### STATED EXERCISE
Please set out every line of the listing below as a numbered list, leaving out the blank lines.

◇ ◇ ◇ ◇ ◇

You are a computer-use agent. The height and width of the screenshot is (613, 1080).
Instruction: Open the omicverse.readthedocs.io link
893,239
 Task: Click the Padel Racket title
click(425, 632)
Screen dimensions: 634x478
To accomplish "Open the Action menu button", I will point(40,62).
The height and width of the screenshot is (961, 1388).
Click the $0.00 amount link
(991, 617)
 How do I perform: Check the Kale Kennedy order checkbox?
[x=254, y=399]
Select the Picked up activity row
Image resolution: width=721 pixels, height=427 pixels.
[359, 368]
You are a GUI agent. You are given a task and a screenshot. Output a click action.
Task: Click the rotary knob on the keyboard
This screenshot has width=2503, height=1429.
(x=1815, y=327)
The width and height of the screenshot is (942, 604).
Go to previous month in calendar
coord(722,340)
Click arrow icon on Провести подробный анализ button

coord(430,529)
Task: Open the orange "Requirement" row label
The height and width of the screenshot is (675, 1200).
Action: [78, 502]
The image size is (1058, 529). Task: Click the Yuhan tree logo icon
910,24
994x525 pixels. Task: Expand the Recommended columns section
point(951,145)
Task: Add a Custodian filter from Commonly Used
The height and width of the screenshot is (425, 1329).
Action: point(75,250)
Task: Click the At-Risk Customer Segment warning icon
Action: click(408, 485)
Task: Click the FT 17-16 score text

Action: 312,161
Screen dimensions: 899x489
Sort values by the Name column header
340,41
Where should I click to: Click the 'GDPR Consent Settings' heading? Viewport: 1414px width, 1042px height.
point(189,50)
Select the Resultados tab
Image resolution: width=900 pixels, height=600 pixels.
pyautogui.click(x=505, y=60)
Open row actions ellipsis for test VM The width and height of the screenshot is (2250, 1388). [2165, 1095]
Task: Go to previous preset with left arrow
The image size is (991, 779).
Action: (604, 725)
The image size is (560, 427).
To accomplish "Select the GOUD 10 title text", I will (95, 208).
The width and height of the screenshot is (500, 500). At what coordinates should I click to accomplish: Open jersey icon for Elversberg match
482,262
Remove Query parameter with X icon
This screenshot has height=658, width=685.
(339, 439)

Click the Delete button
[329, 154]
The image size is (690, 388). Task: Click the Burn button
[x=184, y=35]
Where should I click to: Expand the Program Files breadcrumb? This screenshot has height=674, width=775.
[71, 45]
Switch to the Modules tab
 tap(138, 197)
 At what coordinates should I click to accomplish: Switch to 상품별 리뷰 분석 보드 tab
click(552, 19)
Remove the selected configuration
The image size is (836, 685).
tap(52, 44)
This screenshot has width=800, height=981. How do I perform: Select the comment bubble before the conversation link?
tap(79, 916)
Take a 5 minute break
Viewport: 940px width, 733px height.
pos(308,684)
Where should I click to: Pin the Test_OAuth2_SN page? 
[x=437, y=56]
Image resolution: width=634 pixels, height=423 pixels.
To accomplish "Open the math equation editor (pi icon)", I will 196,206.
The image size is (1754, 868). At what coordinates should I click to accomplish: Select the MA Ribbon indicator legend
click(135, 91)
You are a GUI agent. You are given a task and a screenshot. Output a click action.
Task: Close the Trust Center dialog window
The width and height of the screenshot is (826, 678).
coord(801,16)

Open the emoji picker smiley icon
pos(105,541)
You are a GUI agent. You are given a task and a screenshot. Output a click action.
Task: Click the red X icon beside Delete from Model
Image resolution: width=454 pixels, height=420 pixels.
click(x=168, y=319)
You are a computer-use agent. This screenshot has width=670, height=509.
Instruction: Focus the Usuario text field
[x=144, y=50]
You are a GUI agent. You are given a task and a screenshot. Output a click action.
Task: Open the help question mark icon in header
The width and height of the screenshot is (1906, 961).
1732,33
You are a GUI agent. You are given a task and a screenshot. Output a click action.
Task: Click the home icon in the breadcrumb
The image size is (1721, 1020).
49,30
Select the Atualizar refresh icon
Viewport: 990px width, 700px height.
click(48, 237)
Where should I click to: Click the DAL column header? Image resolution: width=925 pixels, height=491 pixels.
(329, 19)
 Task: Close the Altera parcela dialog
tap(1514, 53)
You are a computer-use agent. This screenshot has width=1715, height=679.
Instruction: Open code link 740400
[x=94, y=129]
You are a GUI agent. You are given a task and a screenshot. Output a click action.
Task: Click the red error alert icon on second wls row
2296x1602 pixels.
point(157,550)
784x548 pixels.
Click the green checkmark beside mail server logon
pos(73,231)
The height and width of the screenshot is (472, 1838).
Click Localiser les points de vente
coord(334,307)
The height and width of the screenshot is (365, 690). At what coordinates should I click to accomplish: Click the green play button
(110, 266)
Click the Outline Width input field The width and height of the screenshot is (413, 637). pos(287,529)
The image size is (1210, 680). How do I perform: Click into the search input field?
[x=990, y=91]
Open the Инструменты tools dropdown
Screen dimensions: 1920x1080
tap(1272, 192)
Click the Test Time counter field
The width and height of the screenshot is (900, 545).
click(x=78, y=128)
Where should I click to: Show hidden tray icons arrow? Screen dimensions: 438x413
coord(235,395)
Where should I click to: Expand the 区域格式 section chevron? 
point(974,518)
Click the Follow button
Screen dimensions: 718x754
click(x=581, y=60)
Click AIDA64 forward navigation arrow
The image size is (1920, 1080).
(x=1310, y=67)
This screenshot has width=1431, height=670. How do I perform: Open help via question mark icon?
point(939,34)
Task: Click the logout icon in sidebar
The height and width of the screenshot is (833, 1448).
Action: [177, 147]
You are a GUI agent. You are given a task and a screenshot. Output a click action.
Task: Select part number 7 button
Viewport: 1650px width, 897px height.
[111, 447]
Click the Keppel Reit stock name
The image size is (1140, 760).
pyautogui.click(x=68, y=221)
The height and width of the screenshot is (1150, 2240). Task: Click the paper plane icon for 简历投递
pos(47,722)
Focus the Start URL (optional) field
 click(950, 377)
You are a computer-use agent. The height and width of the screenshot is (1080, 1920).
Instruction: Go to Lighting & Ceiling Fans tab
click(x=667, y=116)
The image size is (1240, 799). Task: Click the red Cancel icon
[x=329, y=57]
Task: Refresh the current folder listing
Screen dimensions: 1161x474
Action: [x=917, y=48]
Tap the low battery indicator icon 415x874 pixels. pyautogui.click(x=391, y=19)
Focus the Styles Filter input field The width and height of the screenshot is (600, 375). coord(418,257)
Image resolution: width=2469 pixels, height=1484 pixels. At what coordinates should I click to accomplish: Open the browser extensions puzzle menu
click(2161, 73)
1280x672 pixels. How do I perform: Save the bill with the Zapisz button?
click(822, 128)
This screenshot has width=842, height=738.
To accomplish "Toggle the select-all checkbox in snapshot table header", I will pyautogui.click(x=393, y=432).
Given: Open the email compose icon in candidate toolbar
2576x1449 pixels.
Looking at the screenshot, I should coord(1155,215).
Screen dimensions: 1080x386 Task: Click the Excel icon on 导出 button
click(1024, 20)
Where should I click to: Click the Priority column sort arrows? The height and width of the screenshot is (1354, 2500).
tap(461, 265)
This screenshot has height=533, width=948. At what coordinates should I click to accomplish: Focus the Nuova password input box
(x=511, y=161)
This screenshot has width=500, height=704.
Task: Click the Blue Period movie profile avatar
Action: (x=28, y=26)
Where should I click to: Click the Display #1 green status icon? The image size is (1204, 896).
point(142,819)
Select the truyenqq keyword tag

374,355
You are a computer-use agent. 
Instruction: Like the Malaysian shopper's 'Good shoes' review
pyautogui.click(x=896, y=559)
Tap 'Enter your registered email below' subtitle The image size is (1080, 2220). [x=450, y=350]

◇ ◇ ◇ ◇ ◇

### TASK ANSWER
1. You are a computer-use agent. The height and width of the screenshot is (613, 1080).
2. Instruction: Open the omicverse.readthedocs.io link
3. 893,239
4.  Task: Click the Padel Racket title
5. click(425, 632)
6. Screen dimensions: 634x478
7. To accomplish "Open the Action menu button", I will point(40,62).
8. The height and width of the screenshot is (961, 1388).
9. Click the $0.00 amount link
10. (991, 617)
11.  How do I perform: Check the Kale Kennedy order checkbox?
12. [x=254, y=399]
13. Select the Picked up activity row
14. Image resolution: width=721 pixels, height=427 pixels.
15. [359, 368]
16. You are a GUI agent. You are given a task and a screenshot. Output a click action.
17. Task: Click the rotary knob on the keyboard
18. This screenshot has width=2503, height=1429.
19. (x=1815, y=327)
20. The width and height of the screenshot is (942, 604).
21. Go to previous month in calendar
22. coord(722,340)
23. Click arrow icon on Провести подробный анализ button
24. coord(430,529)
25. Task: Open the orange "Requirement" row label
26. The height and width of the screenshot is (675, 1200).
27. Action: [78, 502]
28. The image size is (1058, 529). Task: Click the Yuhan tree logo icon
29. 910,24
30. 994x525 pixels. Task: Expand the Recommended columns section
31. point(951,145)
32. Task: Add a Custodian filter from Commonly Used
33. The height and width of the screenshot is (425, 1329).
34. Action: point(75,250)
35. Task: Click the At-Risk Customer Segment warning icon
36. Action: click(408, 485)
37. Task: Click the FT 17-16 score text
38. Action: 312,161
39. Screen dimensions: 899x489
40. Sort values by the Name column header
41. 340,41
42. Where should I click to: Click the 'GDPR Consent Settings' heading? Viewport: 1414px width, 1042px height.
43. point(189,50)
44. Select the Resultados tab
45. Image resolution: width=900 pixels, height=600 pixels.
46. pyautogui.click(x=505, y=60)
47. Open row actions ellipsis for test VM The width and height of the screenshot is (2250, 1388). [2165, 1095]
48. Task: Go to previous preset with left arrow
49. The image size is (991, 779).
50. Action: (604, 725)
51. The image size is (560, 427).
52. To accomplish "Select the GOUD 10 title text", I will (95, 208).
53. The width and height of the screenshot is (500, 500). At what coordinates should I click to accomplish: Open jersey icon for Elversberg match
54. 482,262
55. Remove Query parameter with X icon
56. This screenshot has height=658, width=685.
57. (339, 439)
58. Click the Delete button
59. [329, 154]
60. The image size is (690, 388). Task: Click the Burn button
61. [x=184, y=35]
62. Where should I click to: Expand the Program Files breadcrumb? This screenshot has height=674, width=775.
63. [71, 45]
64. Switch to the Modules tab
65.  tap(138, 197)
66.  At what coordinates should I click to accomplish: Switch to 상품별 리뷰 분석 보드 tab
67. click(552, 19)
68. Remove the selected configuration
69. The image size is (836, 685).
70. tap(52, 44)
71. This screenshot has width=800, height=981. How do I perform: Select the comment bubble before the conversation link?
72. tap(79, 916)
73. Take a 5 minute break
74. Viewport: 940px width, 733px height.
75. pos(308,684)
76. Where should I click to: Pin the Test_OAuth2_SN page? 
77. [x=437, y=56]
78. Image resolution: width=634 pixels, height=423 pixels.
79. To accomplish "Open the math equation editor (pi icon)", I will 196,206.
80. The image size is (1754, 868). At what coordinates should I click to accomplish: Select the MA Ribbon indicator legend
81. click(135, 91)
82. You are a GUI agent. You are given a task and a screenshot. Output a click action.
83. Task: Close the Trust Center dialog window
84. The width and height of the screenshot is (826, 678).
85. coord(801,16)
86. Open the emoji picker smiley icon
87. pos(105,541)
88. You are a GUI agent. You are given a task and a screenshot. Output a click action.
89. Task: Click the red X icon beside Delete from Model
90. Image resolution: width=454 pixels, height=420 pixels.
91. click(x=168, y=319)
92. You are a computer-use agent. This screenshot has width=670, height=509.
93. Instruction: Focus the Usuario text field
94. [x=144, y=50]
95. You are a GUI agent. You are given a task and a screenshot. Output a click action.
96. Task: Open the help question mark icon in header
97. The width and height of the screenshot is (1906, 961).
98. 1732,33
99. You are a GUI agent. You are given a task and a screenshot. Output a click action.
100. Task: Click the home icon in the breadcrumb
101. The image size is (1721, 1020).
102. 49,30
103. Select the Atualizar refresh icon
104. Viewport: 990px width, 700px height.
105. click(48, 237)
106. Where should I click to: Click the DAL column header? Image resolution: width=925 pixels, height=491 pixels.
107. (329, 19)
108.  Task: Close the Altera parcela dialog
109. tap(1514, 53)
110. You are a computer-use agent. This screenshot has width=1715, height=679.
111. Instruction: Open code link 740400
112. [x=94, y=129]
113. You are a GUI agent. You are given a task and a screenshot. Output a click action.
114. Task: Click the red error alert icon on second wls row
115. 2296x1602 pixels.
116. point(157,550)
117. 784x548 pixels.
118. Click the green checkmark beside mail server logon
119. pos(73,231)
120. The height and width of the screenshot is (472, 1838).
121. Click Localiser les points de vente
122. coord(334,307)
123. The height and width of the screenshot is (365, 690). At what coordinates should I click to accomplish: Click the green play button
124. (110, 266)
125. Click the Outline Width input field The width and height of the screenshot is (413, 637). pos(287,529)
126. The image size is (1210, 680). How do I perform: Click into the search input field?
127. [x=990, y=91]
128. Open the Инструменты tools dropdown
129. Screen dimensions: 1920x1080
130. tap(1272, 192)
131. Click the Test Time counter field
132. The width and height of the screenshot is (900, 545).
133. click(x=78, y=128)
134. Where should I click to: Show hidden tray icons arrow? Screen dimensions: 438x413
135. coord(235,395)
136. Where should I click to: Expand the 区域格式 section chevron? 
137. point(974,518)
138. Click the Follow button
139. Screen dimensions: 718x754
140. click(x=581, y=60)
141. Click AIDA64 forward navigation arrow
142. The image size is (1920, 1080).
143. (x=1310, y=67)
144. This screenshot has width=1431, height=670. How do I perform: Open help via question mark icon?
145. point(939,34)
146. Task: Click the logout icon in sidebar
147. The height and width of the screenshot is (833, 1448).
148. Action: [177, 147]
149. You are a GUI agent. You are given a task and a screenshot. Output a click action.
150. Task: Select part number 7 button
151. Viewport: 1650px width, 897px height.
152. [111, 447]
153. Click the Keppel Reit stock name
154. The image size is (1140, 760).
155. pyautogui.click(x=68, y=221)
156. The height and width of the screenshot is (1150, 2240). Task: Click the paper plane icon for 简历投递
157. pos(47,722)
158. Focus the Start URL (optional) field
159.  click(950, 377)
160. You are a computer-use agent. The height and width of the screenshot is (1080, 1920).
161. Instruction: Go to Lighting & Ceiling Fans tab
162. click(x=667, y=116)
163. The image size is (1240, 799). Task: Click the red Cancel icon
164. [x=329, y=57]
165. Task: Refresh the current folder listing
166. Screen dimensions: 1161x474
167. Action: [x=917, y=48]
168. Tap the low battery indicator icon 415x874 pixels. pyautogui.click(x=391, y=19)
169. Focus the Styles Filter input field The width and height of the screenshot is (600, 375). coord(418,257)
170. Image resolution: width=2469 pixels, height=1484 pixels. At what coordinates should I click to accomplish: Open the browser extensions puzzle menu
171. click(2161, 73)
172. 1280x672 pixels. How do I perform: Save the bill with the Zapisz button?
173. click(822, 128)
174. This screenshot has width=842, height=738.
175. To accomplish "Toggle the select-all checkbox in snapshot table header", I will pyautogui.click(x=393, y=432).
176. Given: Open the email compose icon in candidate toolbar
177. 2576x1449 pixels.
178. Looking at the screenshot, I should coord(1155,215).
179. Screen dimensions: 1080x386 Task: Click the Excel icon on 导出 button
180. click(1024, 20)
181. Where should I click to: Click the Priority column sort arrows? The height and width of the screenshot is (1354, 2500).
182. tap(461, 265)
183. This screenshot has height=533, width=948. At what coordinates should I click to accomplish: Focus the Nuova password input box
184. (x=511, y=161)
185. This screenshot has width=500, height=704.
186. Task: Click the Blue Period movie profile avatar
187. Action: (x=28, y=26)
188. Where should I click to: Click the Display #1 green status icon? The image size is (1204, 896).
189. point(142,819)
190. Select the truyenqq keyword tag
191. 374,355
192. You are a computer-use agent. 
193. Instruction: Like the Malaysian shopper's 'Good shoes' review
194. pyautogui.click(x=896, y=559)
195. Tap 'Enter your registered email below' subtitle The image size is (1080, 2220). [x=450, y=350]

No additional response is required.